2. Disallowance of Rs.276.39 crores claimed under Section 36(1)(viia) for rural branch advances.
3. Applicability of Section 115JB to the assessee bank.
4. Disallowance of broken period interest of Rs.58.51 crores.
5. Deletion of disallowances on account of bad and doubtful debts and bad debts written off.

Detailed Analysis:

1. Disallowance of Proportionate Expenditure on Exempted Income under Section 14A:
The assessee contested the disallowance of Rs.5.83 crores as proportionate expenditure on exempted income under Section 14A. The AO initially disallowed the amount based on the earnings of exempted income. The CIT(A) directed the AO to rework the disallowance under IT Rule 8D. However, the Tribunal noted that Rule 8D is not applicable for the assessment year 2007-08, as per the Mumbai High Court decision in Godrej & Boyce Mfg Co Ltd. The Tribunal set aside the issue to the AO to make a reasonable estimate of the expenditure attributable to earning exempt income and disallow the same under Section 14A.

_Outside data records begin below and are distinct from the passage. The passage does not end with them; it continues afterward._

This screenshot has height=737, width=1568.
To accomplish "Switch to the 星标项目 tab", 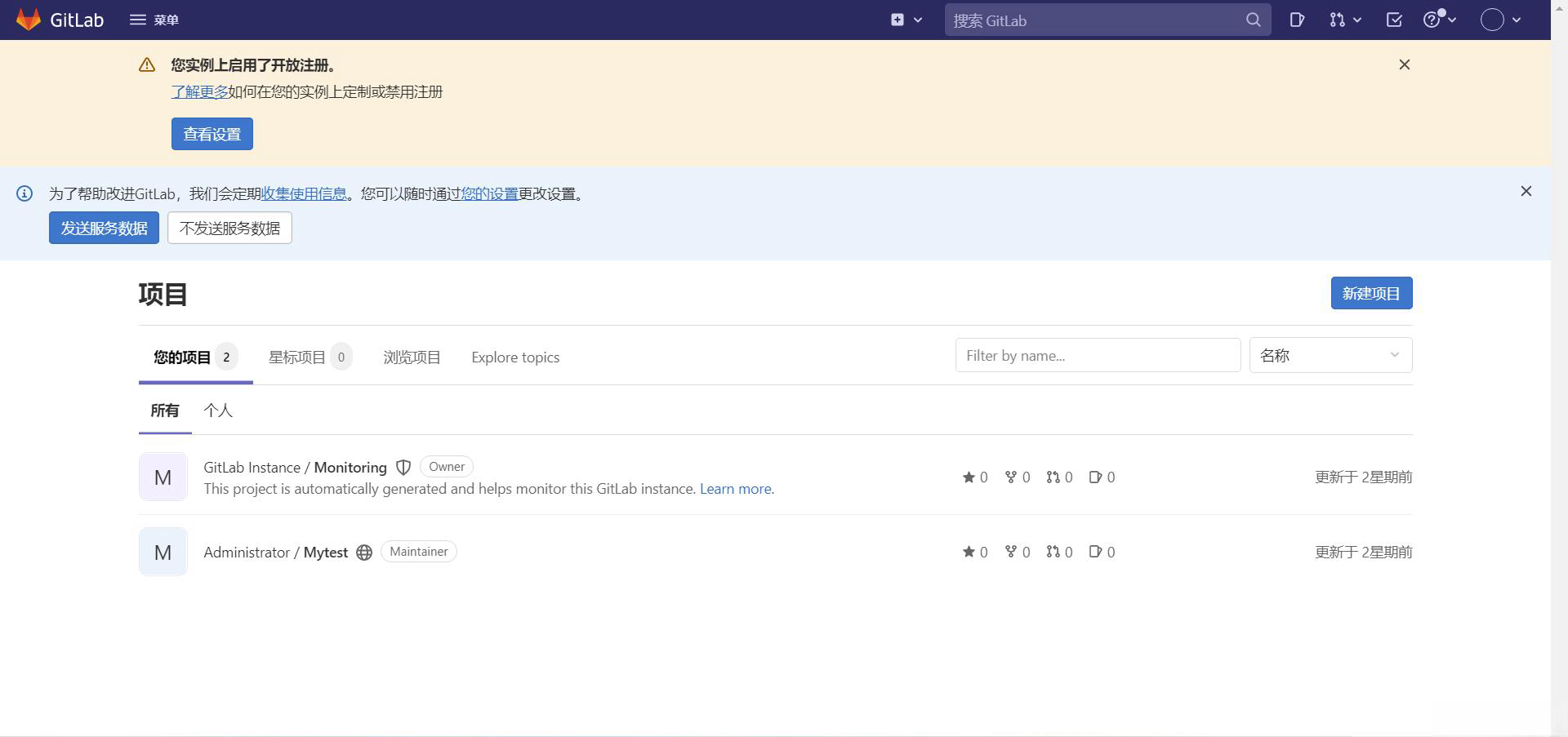I will click(x=310, y=357).
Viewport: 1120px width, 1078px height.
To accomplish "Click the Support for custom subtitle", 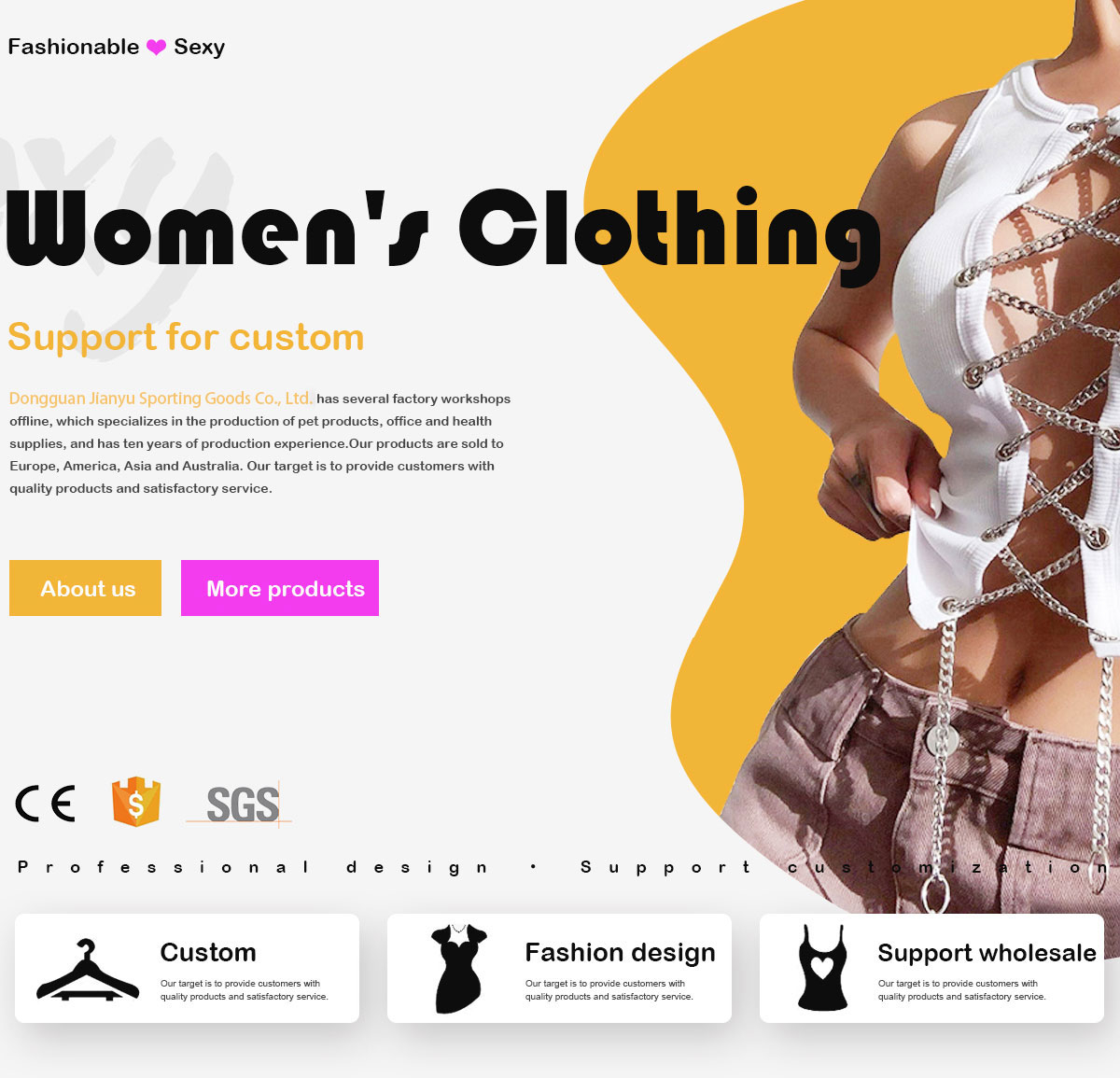I will (186, 337).
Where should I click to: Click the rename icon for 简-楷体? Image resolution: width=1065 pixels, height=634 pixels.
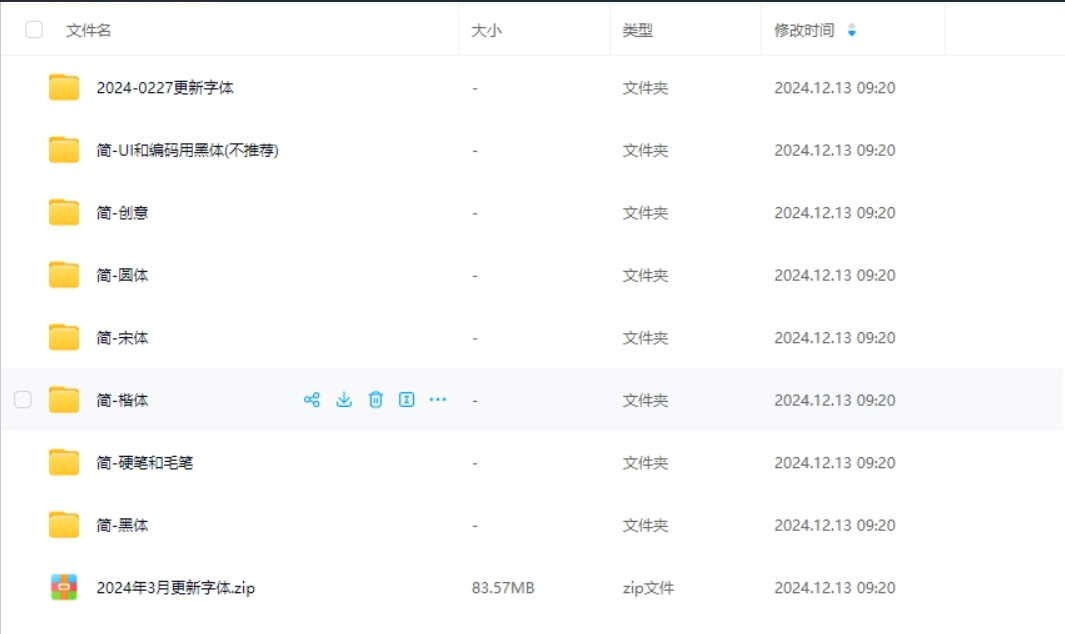point(407,400)
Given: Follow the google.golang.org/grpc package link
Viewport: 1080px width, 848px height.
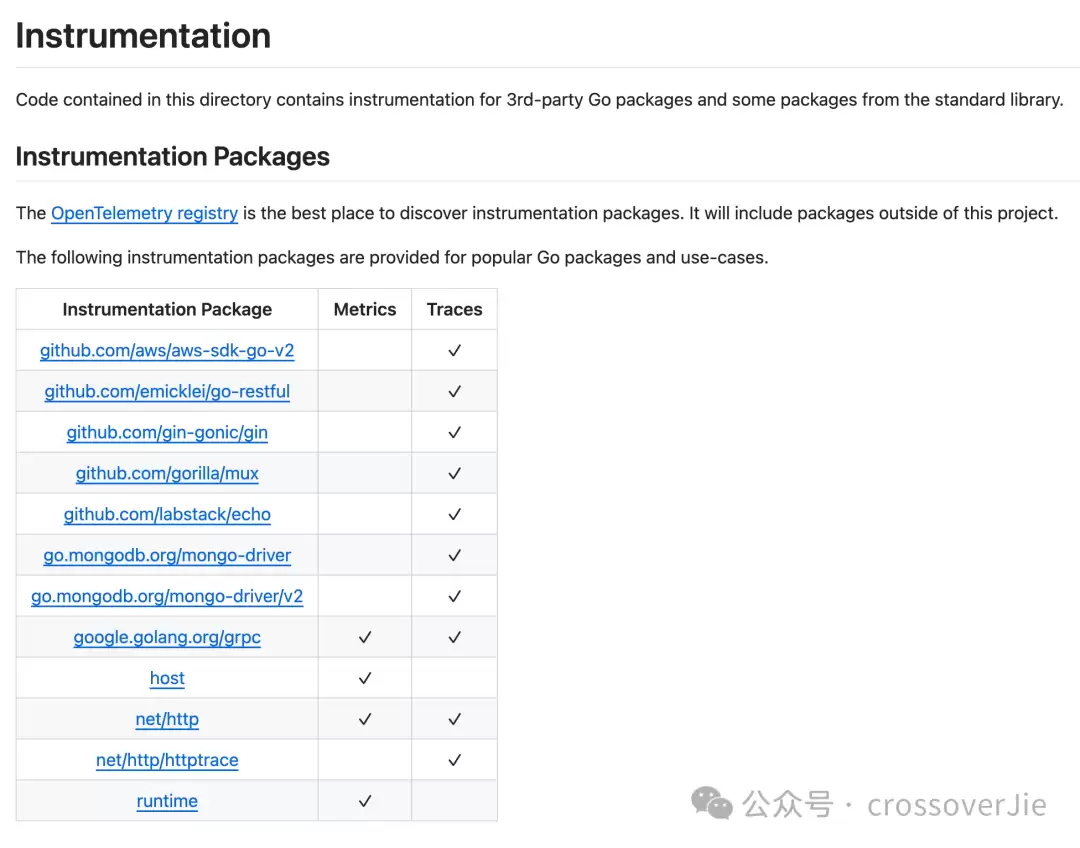Looking at the screenshot, I should [x=167, y=638].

2. Disallowance of Rs.276.39 Crores Claimed under Section 36(1)(viia) for Rural Branch Advances:
The assessee claimed Rs.276.39 crores under Section 36(1)(viia) for advances from rural branches. The AO restricted the claim to Rs.46 crores, the actual provision made in the books. The CIT(A) upheld this restriction. On further appeal, the Tribunal referred to the Supreme Court decisions in TRF Ltd, Vijaya Bank Ltd, and Catholic Syrian Bank Ltd, which clarified that deductions under Section 36(1)(vii) and Section 36(1)(viia) are distinct and independent. The Tribunal set aside the issue to the AO to decide in light of these Supreme Court decisions.

3. Applicability of Section 115JB to the Assessee Bank:
The assessee argued that Section 115JB does not apply to banks as they prepare financial statements under the Banking Regulation Act, not the Companies Act. The Tribunal noted that prior to AY 2013-14, Section 115JB did not apply to companies covered under the proviso to Section 211(2) of the Companies Act, which includes banking companies. Thus, the Tribunal upheld the assessee's claim and set aside the assessment under Section 115JB.

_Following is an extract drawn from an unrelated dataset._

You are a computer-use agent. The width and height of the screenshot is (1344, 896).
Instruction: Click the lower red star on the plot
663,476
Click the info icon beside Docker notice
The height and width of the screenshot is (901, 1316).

4. Disallowance of Broken Period Interest of Rs.58.51 Crores:
The AO disallowed the broken period interest of Rs.58.51 crores paid by the assessee on the purchase of government securities, arguing that securities held to maturity did not form part of the stock. The CIT(A) allowed the claim, treating the securities as stock in trade. The Tribunal upheld the CIT(A)'s decision, referencing multiple judicial precedents, including the Mumbai High Court and Kerala High Court, which allowed broken period interest as a deductible expense.

5. Deletion of Disallowances on Account of Bad and Doubtful Debts and Bad Debts Written Off:
The revenue challenged the CIT(A)'s deletion of disallowances related to bad and doubtful debts and bad debts written off. The Tribunal reiterated its earlier decision in the assessee's appeal, confirming that banks are entitled to deductions under both Section 36(1)(vii) and Section 36(1)(viia), with the proviso to Section 36(1)(vii) preventing double deduction. The Tribunal set aside the issue to the AO for reconsideration in light of the Supreme Court decisions mentioned earlier.

Conclusion:
Both the assessee's and the revenue's appeals were partly allowed for statistical purposes. The Tribunal provided clear directions for the AO to re-examine the issues based on established judicial principles and Supreme Court rulings.